# About this task
Only the lines from the start of the entries up to and including the line with "Screen dimensions: 705x715" should be written out, exactly as they stand.

== Material provided

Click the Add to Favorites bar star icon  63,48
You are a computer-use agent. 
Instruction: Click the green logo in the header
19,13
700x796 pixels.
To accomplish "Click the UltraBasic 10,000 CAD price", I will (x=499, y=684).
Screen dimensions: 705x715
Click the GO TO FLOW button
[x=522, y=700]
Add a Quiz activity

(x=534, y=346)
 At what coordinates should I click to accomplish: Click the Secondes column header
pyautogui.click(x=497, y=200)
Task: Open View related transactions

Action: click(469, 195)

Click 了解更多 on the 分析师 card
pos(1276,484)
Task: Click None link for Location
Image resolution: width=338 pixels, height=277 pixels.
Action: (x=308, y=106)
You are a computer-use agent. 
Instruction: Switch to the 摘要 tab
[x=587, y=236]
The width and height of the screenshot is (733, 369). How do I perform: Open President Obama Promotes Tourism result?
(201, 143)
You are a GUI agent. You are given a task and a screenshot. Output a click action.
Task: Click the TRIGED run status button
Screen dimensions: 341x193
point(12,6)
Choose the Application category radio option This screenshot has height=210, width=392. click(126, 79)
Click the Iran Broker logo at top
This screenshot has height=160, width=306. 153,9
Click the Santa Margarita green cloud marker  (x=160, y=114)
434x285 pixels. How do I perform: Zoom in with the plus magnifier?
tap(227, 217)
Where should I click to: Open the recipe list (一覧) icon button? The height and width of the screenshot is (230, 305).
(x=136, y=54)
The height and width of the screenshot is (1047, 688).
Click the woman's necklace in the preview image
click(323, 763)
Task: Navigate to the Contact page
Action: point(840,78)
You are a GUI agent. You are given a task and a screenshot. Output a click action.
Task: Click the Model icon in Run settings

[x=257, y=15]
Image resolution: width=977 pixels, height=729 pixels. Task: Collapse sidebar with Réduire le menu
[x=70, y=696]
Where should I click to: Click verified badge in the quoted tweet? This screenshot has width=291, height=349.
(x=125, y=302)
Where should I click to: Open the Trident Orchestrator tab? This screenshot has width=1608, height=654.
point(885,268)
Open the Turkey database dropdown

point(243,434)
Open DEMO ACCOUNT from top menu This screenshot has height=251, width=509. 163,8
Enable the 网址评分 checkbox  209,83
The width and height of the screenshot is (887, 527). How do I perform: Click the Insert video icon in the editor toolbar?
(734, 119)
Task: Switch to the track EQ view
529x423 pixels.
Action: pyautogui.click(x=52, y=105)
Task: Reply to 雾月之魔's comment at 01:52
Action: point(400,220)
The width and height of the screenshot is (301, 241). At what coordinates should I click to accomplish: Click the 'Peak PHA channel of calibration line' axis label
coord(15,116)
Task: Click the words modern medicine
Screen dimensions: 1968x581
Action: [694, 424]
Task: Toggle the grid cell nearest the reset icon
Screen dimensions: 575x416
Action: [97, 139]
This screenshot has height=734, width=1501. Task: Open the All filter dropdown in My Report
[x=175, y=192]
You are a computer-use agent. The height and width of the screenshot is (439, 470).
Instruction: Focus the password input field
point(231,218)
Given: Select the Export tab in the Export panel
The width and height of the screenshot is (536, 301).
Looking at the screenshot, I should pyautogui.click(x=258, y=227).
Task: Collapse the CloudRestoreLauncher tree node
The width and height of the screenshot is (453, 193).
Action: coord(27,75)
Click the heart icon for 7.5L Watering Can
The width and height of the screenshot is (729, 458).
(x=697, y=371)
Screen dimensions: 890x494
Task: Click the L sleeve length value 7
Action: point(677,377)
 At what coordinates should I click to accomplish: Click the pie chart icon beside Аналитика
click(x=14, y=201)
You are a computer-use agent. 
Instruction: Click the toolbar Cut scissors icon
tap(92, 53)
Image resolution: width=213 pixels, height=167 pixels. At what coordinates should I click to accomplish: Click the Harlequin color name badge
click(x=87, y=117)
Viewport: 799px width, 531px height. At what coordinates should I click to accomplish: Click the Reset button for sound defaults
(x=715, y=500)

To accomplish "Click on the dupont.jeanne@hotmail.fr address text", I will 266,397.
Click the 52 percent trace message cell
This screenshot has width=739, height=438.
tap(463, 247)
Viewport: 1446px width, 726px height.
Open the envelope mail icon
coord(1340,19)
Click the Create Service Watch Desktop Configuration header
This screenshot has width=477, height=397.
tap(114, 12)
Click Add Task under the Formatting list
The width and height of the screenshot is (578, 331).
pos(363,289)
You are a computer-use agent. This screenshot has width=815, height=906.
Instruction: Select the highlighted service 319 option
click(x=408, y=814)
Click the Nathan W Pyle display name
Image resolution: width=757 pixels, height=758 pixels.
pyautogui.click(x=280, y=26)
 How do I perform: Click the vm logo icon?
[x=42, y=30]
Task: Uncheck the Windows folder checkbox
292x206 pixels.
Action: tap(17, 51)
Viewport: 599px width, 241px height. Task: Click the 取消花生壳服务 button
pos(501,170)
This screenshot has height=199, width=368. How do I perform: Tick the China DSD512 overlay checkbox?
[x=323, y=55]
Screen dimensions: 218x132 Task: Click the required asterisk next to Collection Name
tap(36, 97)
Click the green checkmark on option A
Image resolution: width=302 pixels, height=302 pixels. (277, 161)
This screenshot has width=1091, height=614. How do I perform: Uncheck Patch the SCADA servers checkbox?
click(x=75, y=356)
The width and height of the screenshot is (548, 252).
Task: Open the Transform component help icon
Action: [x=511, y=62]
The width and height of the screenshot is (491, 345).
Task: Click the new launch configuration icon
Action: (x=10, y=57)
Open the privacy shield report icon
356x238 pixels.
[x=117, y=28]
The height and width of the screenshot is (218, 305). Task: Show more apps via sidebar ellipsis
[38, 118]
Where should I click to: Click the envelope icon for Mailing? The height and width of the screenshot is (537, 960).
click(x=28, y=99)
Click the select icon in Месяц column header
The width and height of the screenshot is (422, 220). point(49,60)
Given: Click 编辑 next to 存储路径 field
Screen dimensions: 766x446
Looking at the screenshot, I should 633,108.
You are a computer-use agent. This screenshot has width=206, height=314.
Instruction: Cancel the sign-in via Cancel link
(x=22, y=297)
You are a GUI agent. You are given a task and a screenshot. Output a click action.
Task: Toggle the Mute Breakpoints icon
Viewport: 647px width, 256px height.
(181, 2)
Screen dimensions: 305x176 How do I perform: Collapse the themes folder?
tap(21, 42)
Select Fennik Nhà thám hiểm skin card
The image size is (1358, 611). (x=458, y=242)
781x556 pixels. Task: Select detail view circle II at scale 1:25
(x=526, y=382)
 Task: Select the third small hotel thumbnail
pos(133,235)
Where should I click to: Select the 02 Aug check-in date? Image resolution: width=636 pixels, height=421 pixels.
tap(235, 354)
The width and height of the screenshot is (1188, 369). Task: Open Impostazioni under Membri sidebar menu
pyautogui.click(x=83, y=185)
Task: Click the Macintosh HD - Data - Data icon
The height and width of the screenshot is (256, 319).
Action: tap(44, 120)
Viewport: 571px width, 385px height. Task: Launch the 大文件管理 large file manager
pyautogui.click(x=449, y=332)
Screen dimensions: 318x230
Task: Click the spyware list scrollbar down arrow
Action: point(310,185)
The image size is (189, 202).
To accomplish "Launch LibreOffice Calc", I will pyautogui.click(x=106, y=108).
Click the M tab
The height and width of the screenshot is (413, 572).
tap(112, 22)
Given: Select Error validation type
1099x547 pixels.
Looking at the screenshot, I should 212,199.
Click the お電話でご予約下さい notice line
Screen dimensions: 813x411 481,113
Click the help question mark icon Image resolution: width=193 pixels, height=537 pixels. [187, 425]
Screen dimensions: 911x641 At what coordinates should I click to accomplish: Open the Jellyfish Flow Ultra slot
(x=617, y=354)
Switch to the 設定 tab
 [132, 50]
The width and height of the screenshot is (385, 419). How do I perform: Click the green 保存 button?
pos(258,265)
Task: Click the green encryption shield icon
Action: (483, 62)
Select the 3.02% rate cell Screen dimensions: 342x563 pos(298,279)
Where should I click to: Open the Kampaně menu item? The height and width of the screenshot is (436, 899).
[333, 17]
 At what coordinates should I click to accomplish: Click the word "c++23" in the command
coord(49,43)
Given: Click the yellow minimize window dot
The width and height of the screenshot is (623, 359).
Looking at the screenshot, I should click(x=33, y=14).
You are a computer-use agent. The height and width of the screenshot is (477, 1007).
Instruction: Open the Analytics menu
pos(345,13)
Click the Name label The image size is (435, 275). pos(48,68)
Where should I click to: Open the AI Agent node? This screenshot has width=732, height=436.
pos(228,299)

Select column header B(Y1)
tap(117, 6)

====

# Written answer
Click the Add to Favorites bar star icon  63,48
You are a computer-use agent. 
Instruction: Click the green logo in the header
19,13
700x796 pixels.
To accomplish "Click the UltraBasic 10,000 CAD price", I will (x=499, y=684).
Screen dimensions: 705x715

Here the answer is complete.